Aí entra a aprovação da Lei Arouca. Pois como explicar que ainda hoje, em face de tantas tecnologias e formas de obter novos conhecimentos, ainda se pratique a barbárie do uso de animais sencientes em pesquisas científicas – de caráter nem sempre claro, nem para os próprios pesquisadores? E como explicar que, embora existam muitas alternativas ao uso de animais de laboratório, e que na Europa estas já venham sendo usadas em diversos hospitais, centros de pesquisas e centros veterinários, aqui no nosso Terceiro Mundo preferimos pagar mais caro por ‘modelos vivos’ que dão lucro à imensa indústria de animais?

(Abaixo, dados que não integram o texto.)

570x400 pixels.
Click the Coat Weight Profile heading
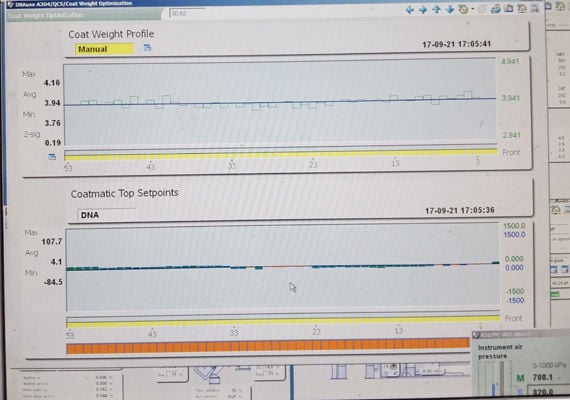[111, 34]
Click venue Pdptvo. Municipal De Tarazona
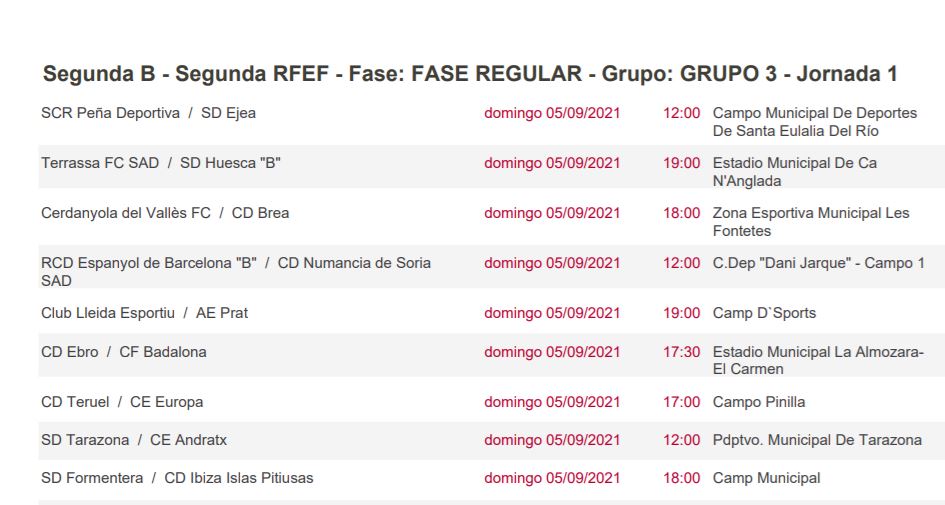Screen dimensions: 945x505 coord(817,440)
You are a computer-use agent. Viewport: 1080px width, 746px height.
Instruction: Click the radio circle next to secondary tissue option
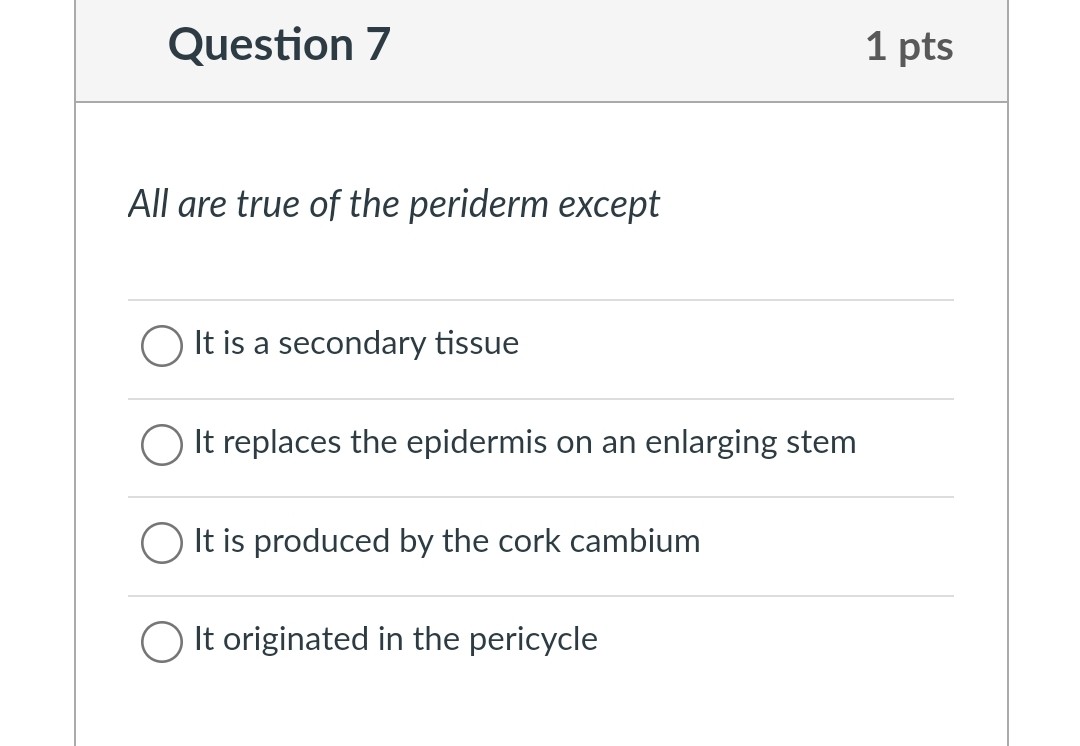point(162,346)
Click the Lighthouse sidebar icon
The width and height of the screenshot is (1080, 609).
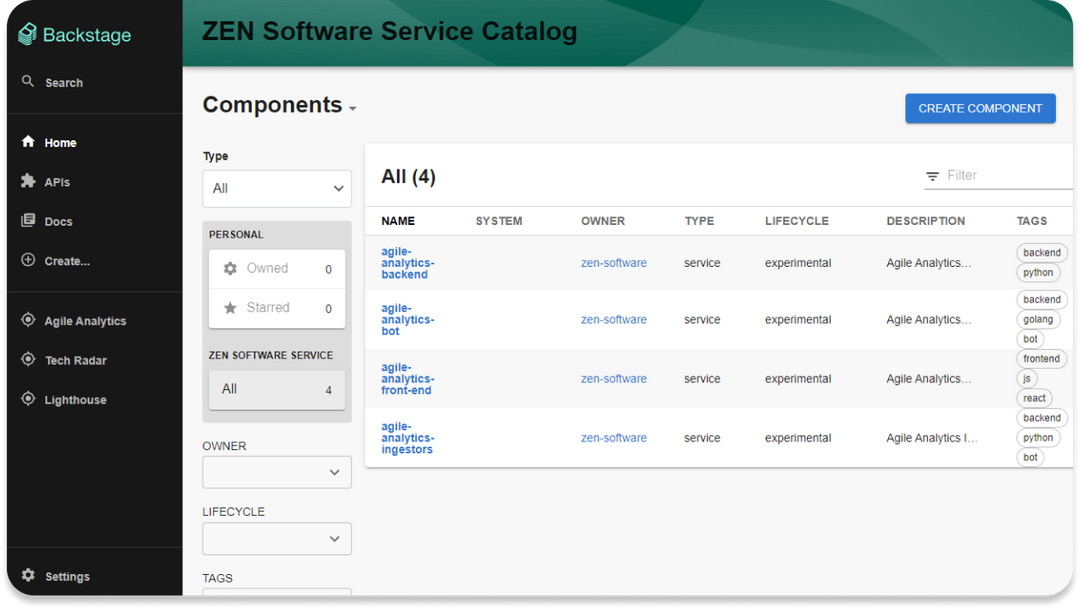click(x=28, y=399)
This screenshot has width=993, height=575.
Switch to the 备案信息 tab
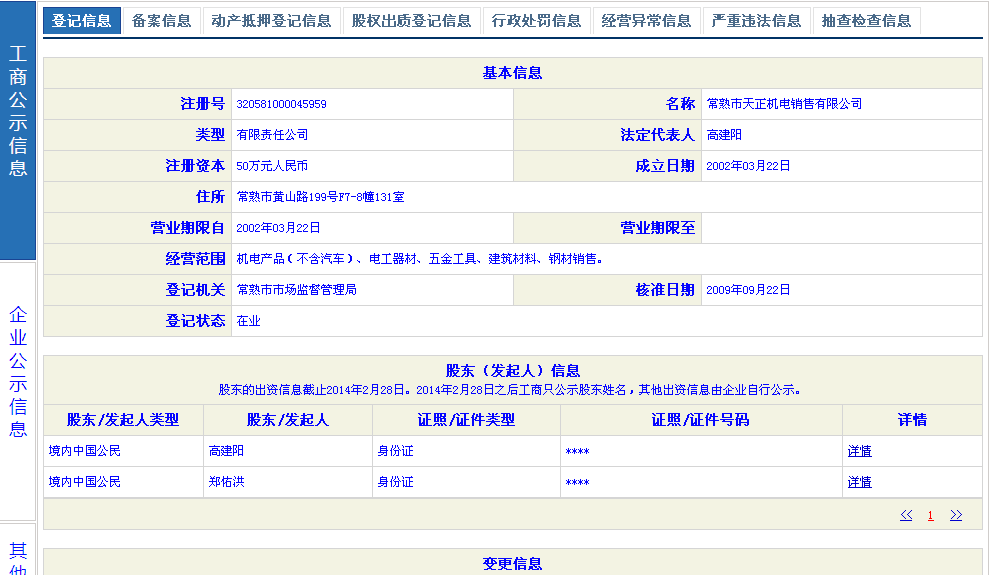click(161, 21)
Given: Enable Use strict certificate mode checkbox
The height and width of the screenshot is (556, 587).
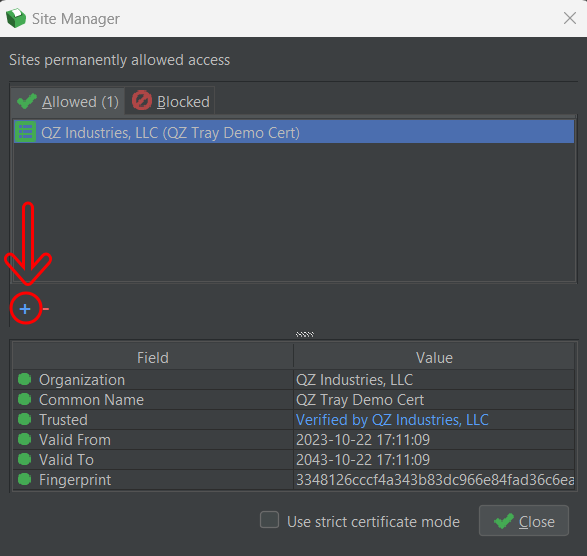Looking at the screenshot, I should tap(270, 520).
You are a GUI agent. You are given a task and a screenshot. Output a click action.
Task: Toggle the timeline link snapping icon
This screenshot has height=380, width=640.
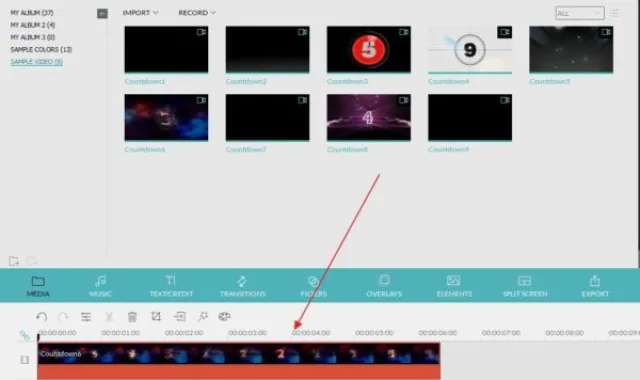point(24,336)
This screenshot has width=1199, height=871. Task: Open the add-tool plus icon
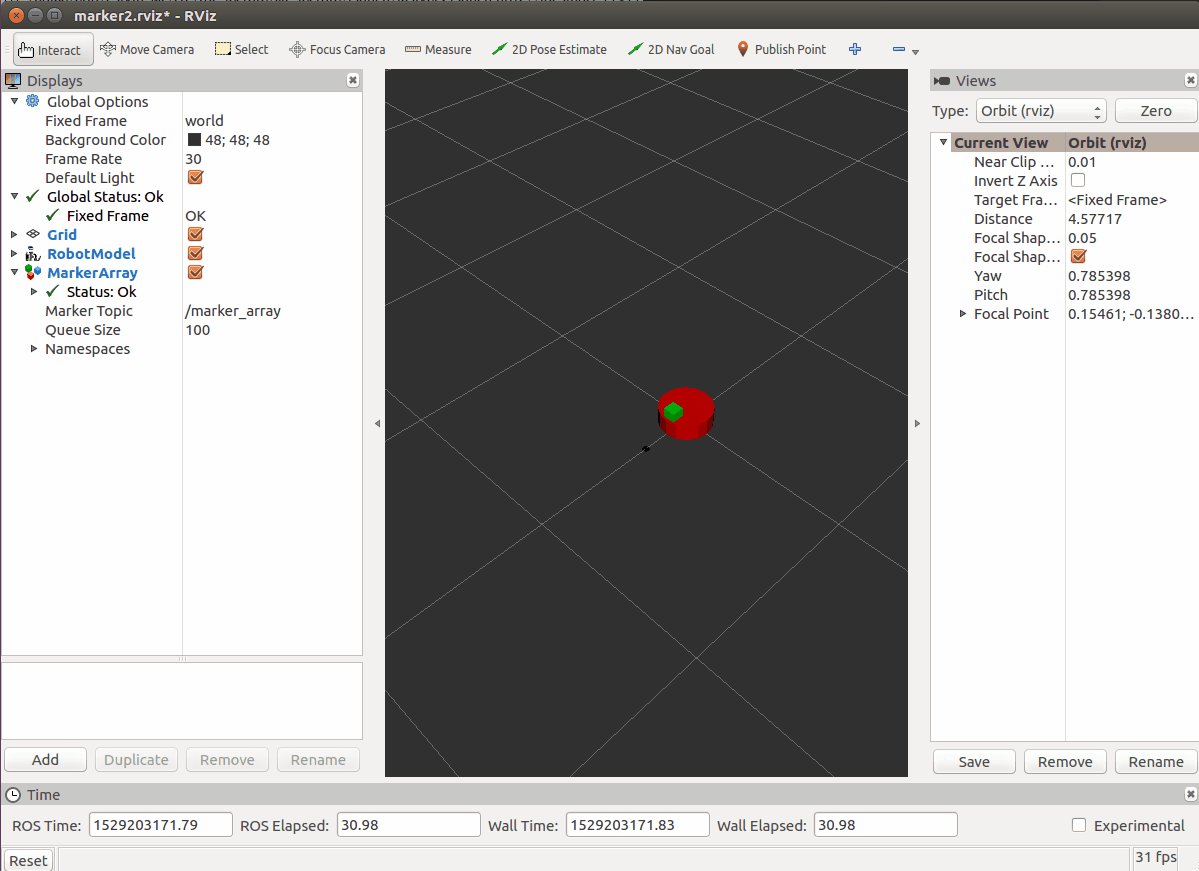[x=854, y=49]
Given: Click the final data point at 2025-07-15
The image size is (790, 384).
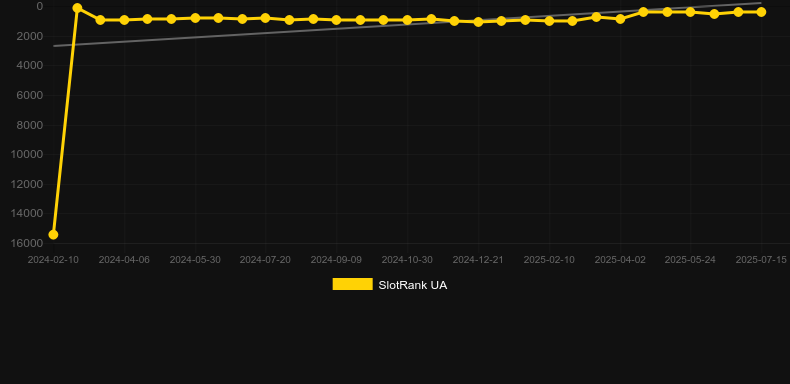Looking at the screenshot, I should click(x=761, y=12).
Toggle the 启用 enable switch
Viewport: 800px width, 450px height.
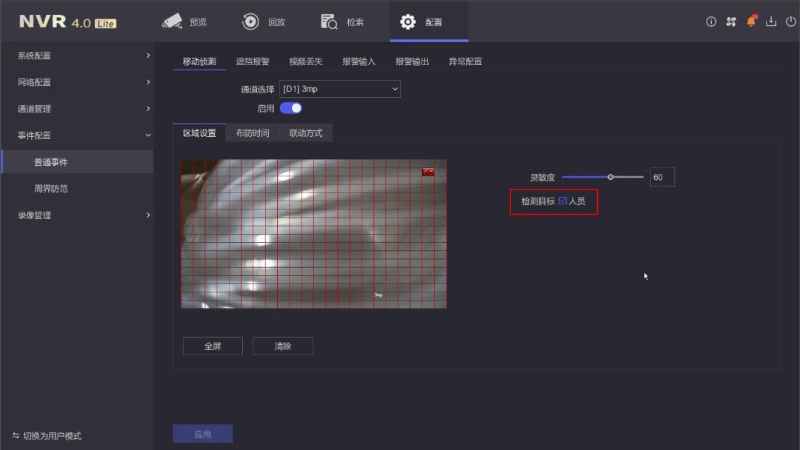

Uma explicação para que a humanidade siga sobrepujando os animais, negando-lhes o estado de direito, humilhando suas necessidades mais básicas, pode ser a vergonha de admitir que os animais pertencem à mesma natureza humana ou que o ser humano é, enfim, um animal. O ser humano nega estender os direitos morais por diversas razões, desde o preconceito chamado especismo, até porque reconhecer que os animais têm direitos fere mais uma vez o orgulho humano, como muitas vezes na história já aconteceu. Desde o século de Darwin, é deveras difícil assimilar e admitir que não somos o centro do Universo e, se requeremos direitos de sermos respeitados e valorizados nos nossos instintos mais básicos, nada mais natural que estender esses direitos a animais que, como nós, ou como muitos de nós, sentem medo, dor, afeto e possuem até capacidade de abstração.
Nada mais lógico que, se nos regalamos seres dotados de capacidade intelectual, devemos por essa mesma razão aguçar nossa percepção para as necessidades dos outros animais, e não continuar seguindo no egoísmo puramente preconceituoso de colocar a humanidade em primeiro lugar. De fato, colocar o ser humano em primeiro plano não contribuiu para que ele ficasse ileso das consequências de seus atos diante da Natureza. A cada dia, percebemos que nossas ações, ao contrário do que gostaríamos, nos colocam como seres frágeis diante de um cataclisma ambiental.
Imaginar que o criacionismo deva ser ensinado nas escolas junto com as ideias evolucionistas, desprezando as demais crenças religiosas e misturando-as com fatos comprováveis e básicos da ciência, é querer preservar o pseudopoder que nos arrogamos há muitos séculos, quando tais disparates até eram admissíveis ante a ignorância da época. Mas, hoje, não.
Ora, quem hoje considera plausível a teoria de Charles Darwin – e ela é, pois constitui a base da Biologia e de muitos estudos a ela relacionados – certamente precisa considerar as implicações morais dessa brilhante descoberta. Tom Regan defende que não é apenaes o sofrimento que infligimos aos animais que está errado. “O que está fundamentalmente errado, em vez, é o sistema inteiro, e não seus detalhes. Pela mesma razão que mulheres não existem para servir aos homens, os pobres para os ricos, e os fracos para os fortes, os animais também não existem para nos servir”, aponta. Que já nos serviram, e muito, durante o desenvolvimento humano, não é justificativa para que sigamos explorando, mesmo com tecnologia e inteligência suficientes para utilizar alternativas – que já existem – e criar novas. Não há justificativa moral para a traição que lhes causamos.
Nossa responsabilidade moral por sermos sujeitos que modificam o mundo não nos confere o direito da tirania sobre os animais. Muito ao contrário, nos coloca a obrigação moral de libertar e reparar, se é que é possível, nossos erros. Mas, para tanto, é preciso percebê-los.
Bibliografia
RACHELS, J. Created from animals: the moral implication of Darwinism. Oxford: Oxford University Press, 1990.
WRANGHAM, R.;, PETERSON, D. O Macho Demoníaco: As Origens da Agressividade Humana. Comportamento, 1998.
REGAN, T. The Philosophy of Animal Rights by Dr. Tom Regan. Em: www.cultureandanimals.org/animalrights.
“DIREITO DOS ANIMAIS – PERGUNTAS E RESPOSTAS”, em www.vegetarianismo.com.br
NACONECY, C. M. Ética e Animais: um guia de argumentação filosófica. EDIPUCRS, 2006.